What needs to be done: Each line below from the one containing "Open the Resource Monitor icon link" through the one containing "1727x1080 pixels." is to be given again exactly, and no line outside that span.

Task data:
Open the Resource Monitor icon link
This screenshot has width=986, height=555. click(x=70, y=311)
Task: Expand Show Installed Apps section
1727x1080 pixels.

...

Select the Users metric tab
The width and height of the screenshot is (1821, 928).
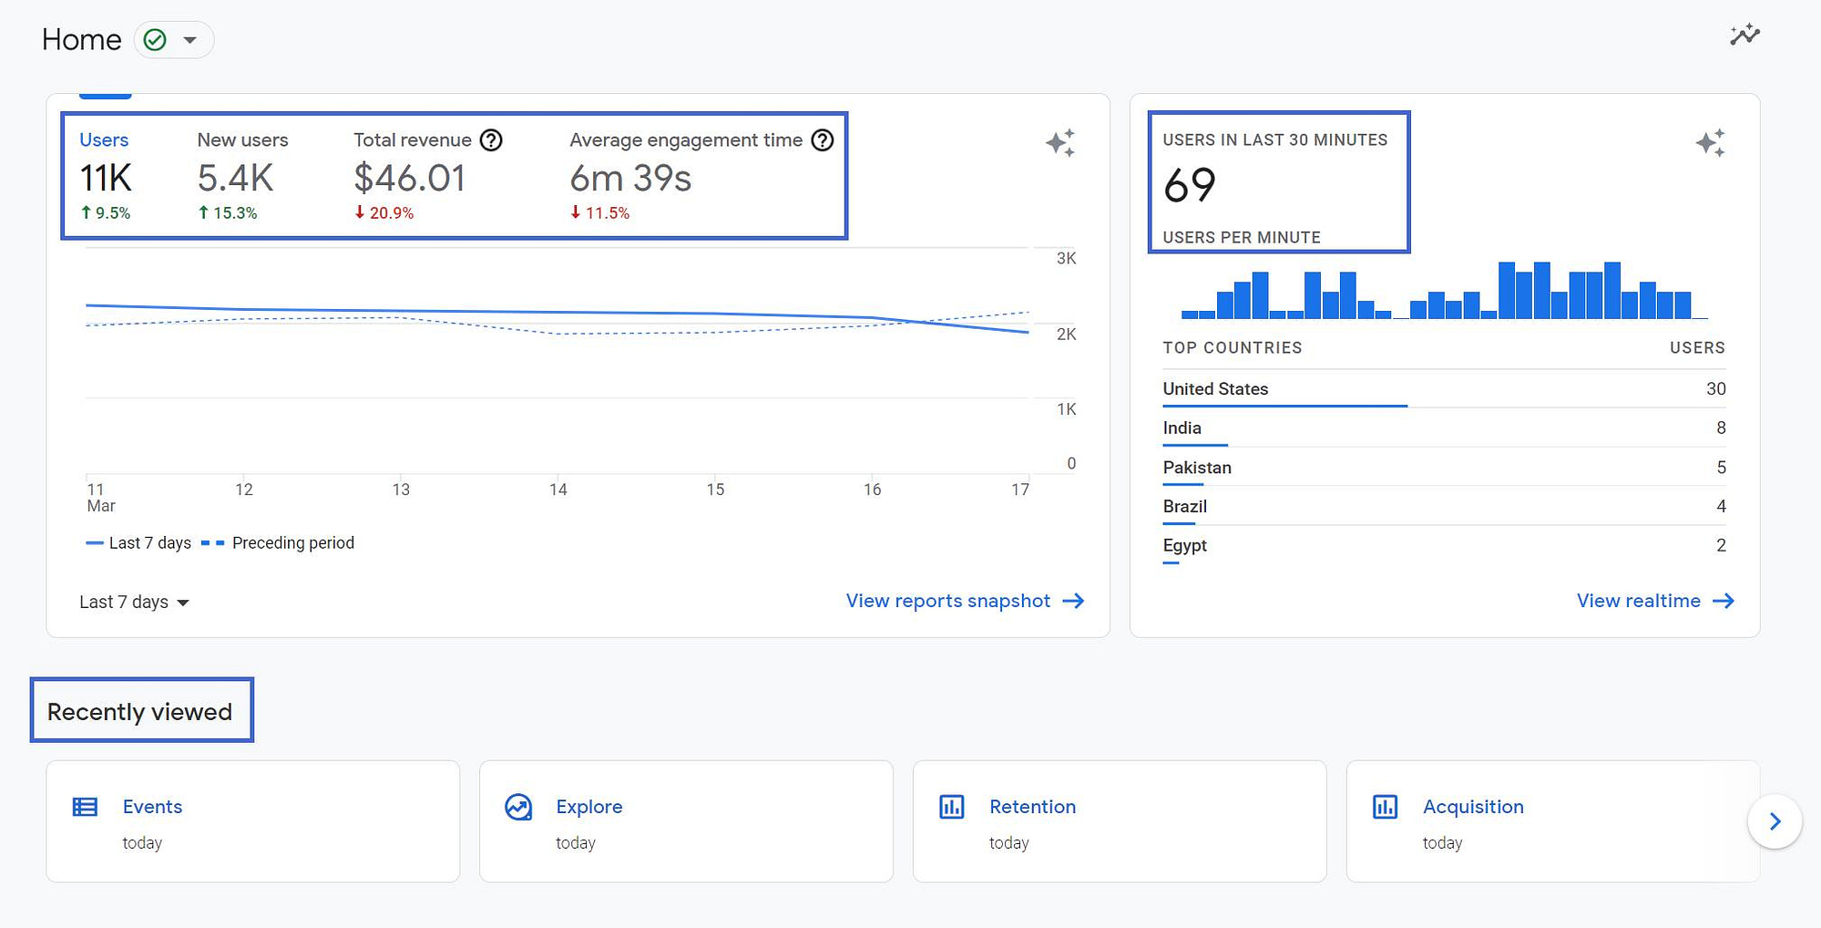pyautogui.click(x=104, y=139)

==

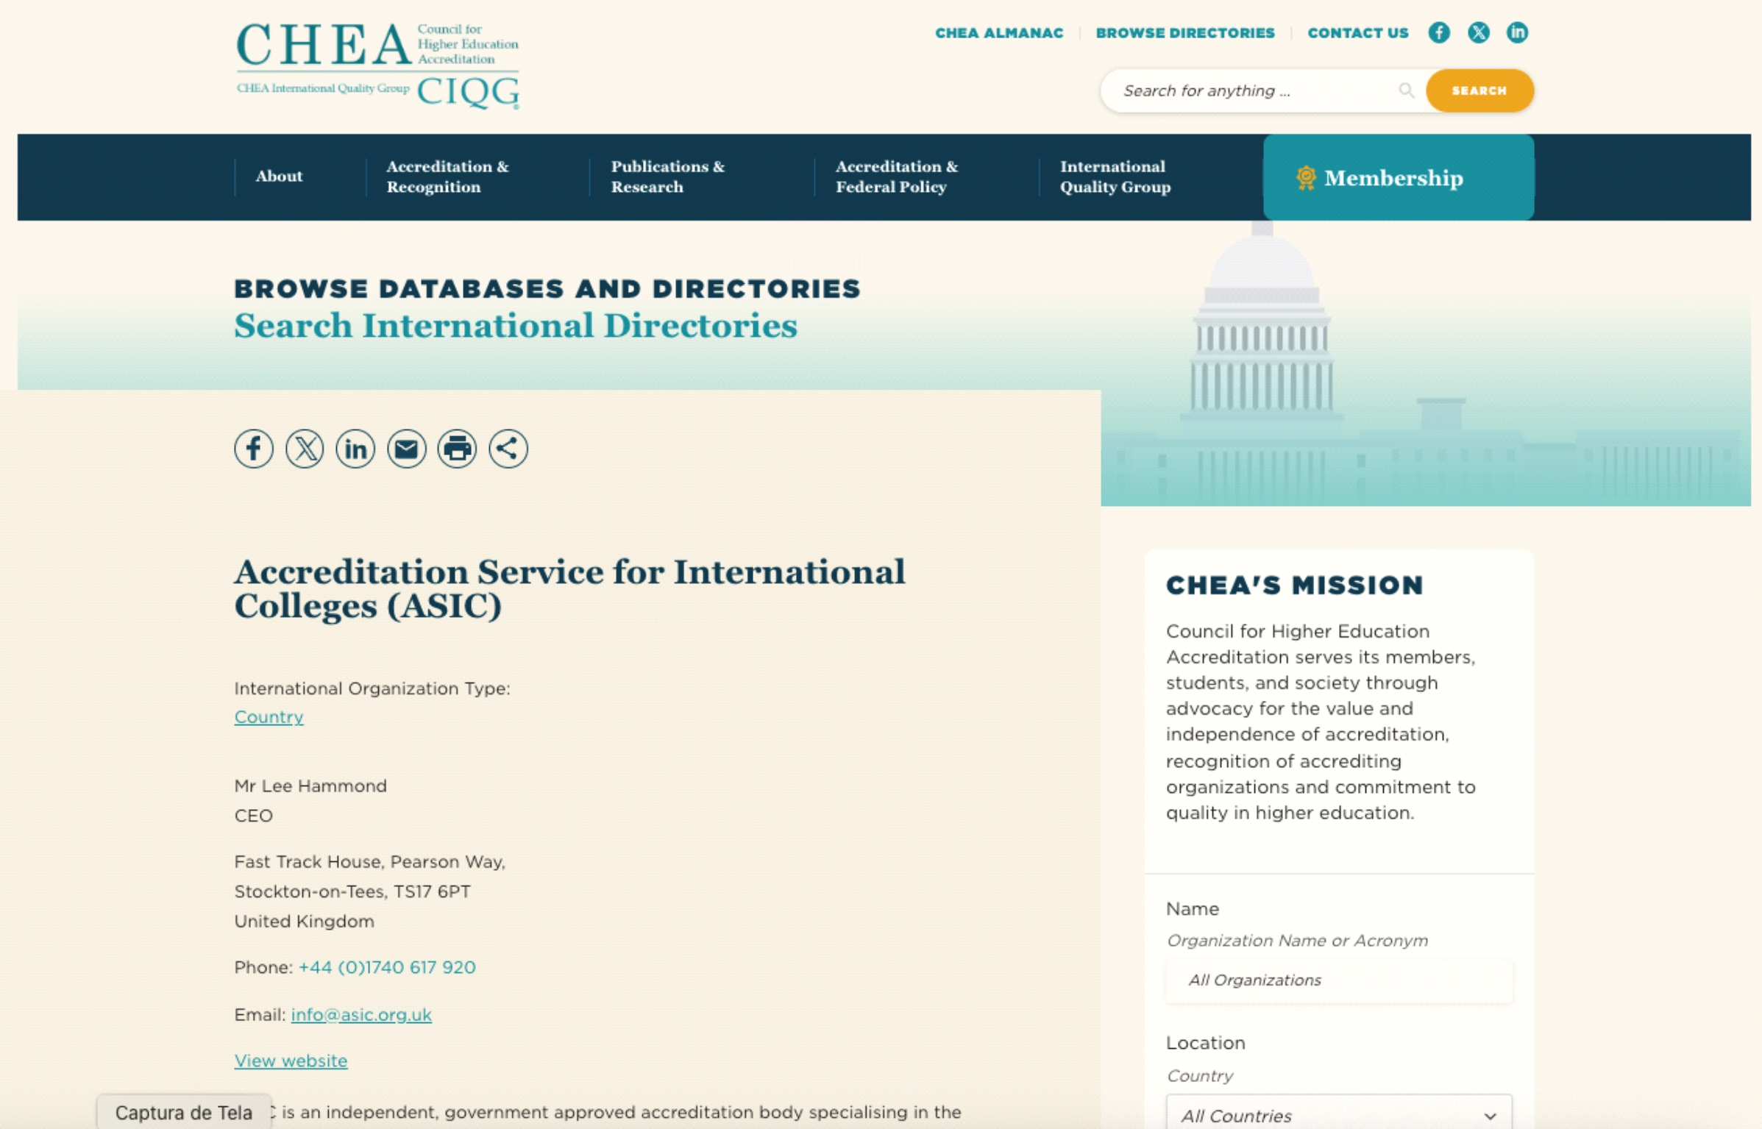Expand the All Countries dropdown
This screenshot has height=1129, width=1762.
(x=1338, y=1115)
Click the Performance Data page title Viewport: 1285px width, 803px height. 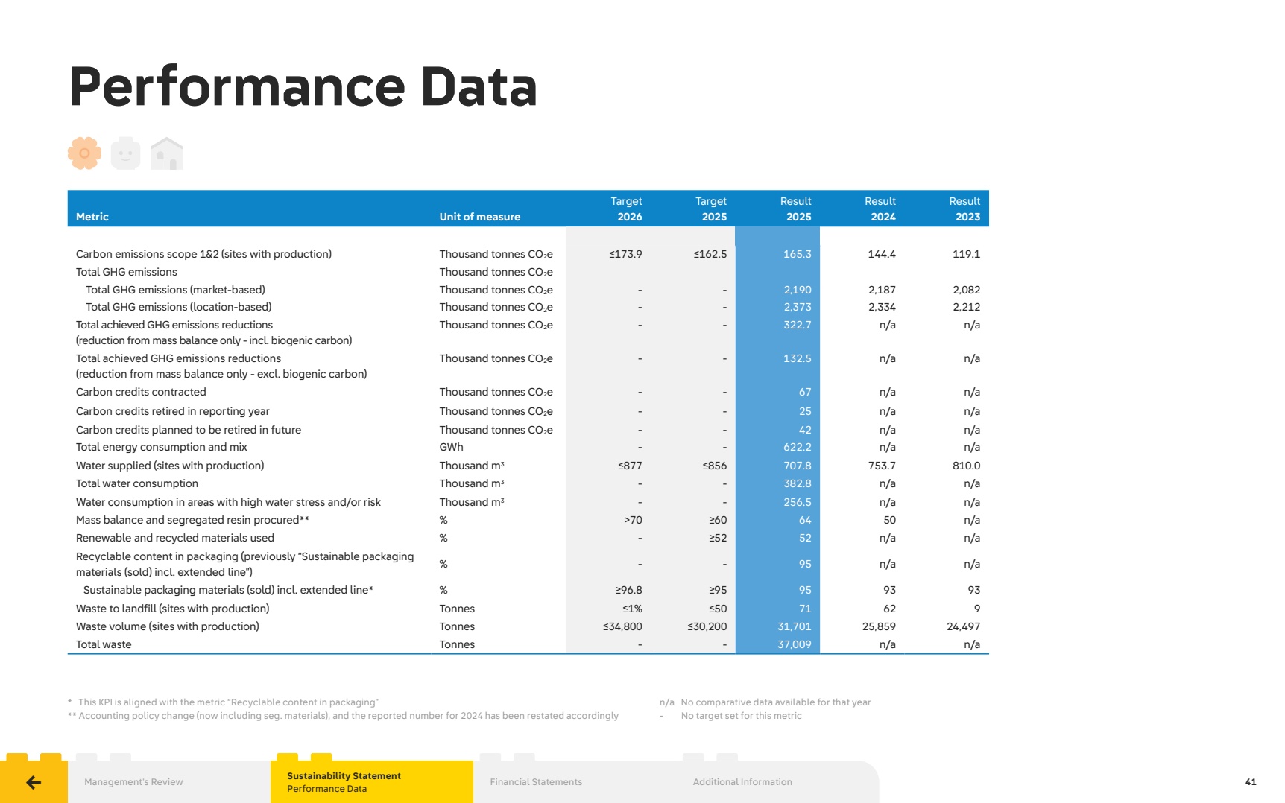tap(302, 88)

Answer space:
Open the Resource Monitor icon link
This screenshot has width=986, height=555. click(x=70, y=311)
Task: Expand Show Installed Apps section
1727x1080 pixels.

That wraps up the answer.